Ricongiungimento familiare del militare e sindacato sul diniego di trasferimento (TAR Marche n. 436 del 31.03.2026)
Principi di diritto (Massima)
In presenza di un atto plurimotivato, è sufficiente riscontrare la legittimità di una delle autonome ragioni giustificatrici della decisione amministrativa per rigettare l’intero ricorso, restando irrilevante l’eventuale fondatezza degli ulteriori motivi di doglianza. Il diniego di trasferimento per ricongiungimento familiare del militare, fondato su effettive esigenze organiche della sede richiesta, è legittimo quando la raggiungibilità del luogo di lavoro entro circa trenta minuti di automobile non integra quella situazione eccezionale e anomala idonea a derogare agli ordinari criteri di trasferimento. Non è sindacabile, se non per manifesta inattendibilità dei dati, la valutazione di scopertura dell’organico effettuata dall’amministrazione e non contestata con querela di falso.
Il Fatto
Il ricorrente, Maresciallo dei Carabinieri, risiede in un Comune distante poco meno di 40 km dalla sede di servizio, raggiungibile in circa 30 minuti di automobile tramite autostrada. La moglie, anch’essa Carabiniere e in stato di gravidanza, presta servizio a circa 6 km dall’abitazione familiare. Il militare presenta istanza di trasferimento, ex artt. 396 e 398 del Regolamento Generale dell’Arma, per ricongiungimento familiare, indicando alcune sedi preferenziali.
Il Comando Generale dell’Arma dei Carabinieri respinge l’istanza rilevando la scopertura dei Comandi Provinciali interessati, il carattere eccezionale del ricongiungimento, il mancato compimento di quattro anni di servizio effettivo e la già intervenuta autorizzazione a risiedere vicino alla sede. Il ricorrente impugna la determinazione davanti al TAR Marche, deducendo violazione dell’art. 398 RGA, difetto istruttorio e violazione dell’art. 3 della Legge n. 241/1990.
La Motivazione della Corte
Il Collegio muove dalla struttura del provvedimento impugnato, qualificandolo come atto plurimotivato. Richiamando la giurisprudenza amministrativa, il TAR afferma che in presenza di più autonome ragioni giustificatrici è sufficiente la legittimità di una sola di esse per respingere l’intero ricorso, poiché il provvedimento resterebbe comunque sorretto da un motivo autonomamente fondato. Il richiamo è a TAR Marche, Sez. I, nn. 1010/2025 e 873/2024.
Su questa base cade il primo profilo di censura. La mancata permanenza di almeno quattro anni nella sede non ha costituito l’unica né la principale ragione ostativa: gli artt. 396 e 398 RGA contemplano ipotesi straordinarie che derogano al periodo minimo di servizio, ma la loro applicazione presuppone il ricorrere di condizioni eccezionali che il Collegio non ravvisa.

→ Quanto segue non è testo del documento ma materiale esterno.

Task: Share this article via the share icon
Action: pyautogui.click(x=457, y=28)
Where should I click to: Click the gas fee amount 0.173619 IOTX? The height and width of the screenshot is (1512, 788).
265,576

La raggiungibilità della sede di lavoro in circa 30 minuti di automobile, pur con il pagamento del pedaggio autostradale, non integra secondo il TAR una situazione eccezionale e anomala. Il Collegio osserva che, per esperienza comune, il percorso a velocità moderata costante comporta consumi inferiori rispetto al tragitto urbano, caratterizzato da code, semafori e continue fermate; è quindi discutibile che il pedaggio costituisca spesa del tutto aggiuntiva. La considerazione vale anche a prescindere dai differenti regimi di stress per il motore e la meccanica del veicolo.
Il TAR esclude poi che l’amministrazione sia rimasta insensibile all’unità familiare: la moglie del ricorrente era già stata trasferita proprio per favorire la convivenza nella fase iniziale del rapporto. Il ricongiungimento si è dunque realizzato, anche se ritenuto non del tutto soddisfacente per i disagi del pendolarismo.
Quanto al secondo motivo, il Collegio disattende l’istanza istruttoria. L’amministrazione ha depositato la tabella della dotazione organica dei Comandi Provinciali, che conferma le percentuali di scopertura, e il parere del Comandante di Compagnia ha quantificato la scopertura del reparto. Il TAR non intravede elementi per dubitare della veridicità di tali informazioni e rileva che il ricorrente non ha proposto querela di falso. L’eventuale soprannumero di singoli reparti non smentisce il dato provinciale complessivo. Il ricorso è quindi respinto, con spese compensate per ragioni equitative.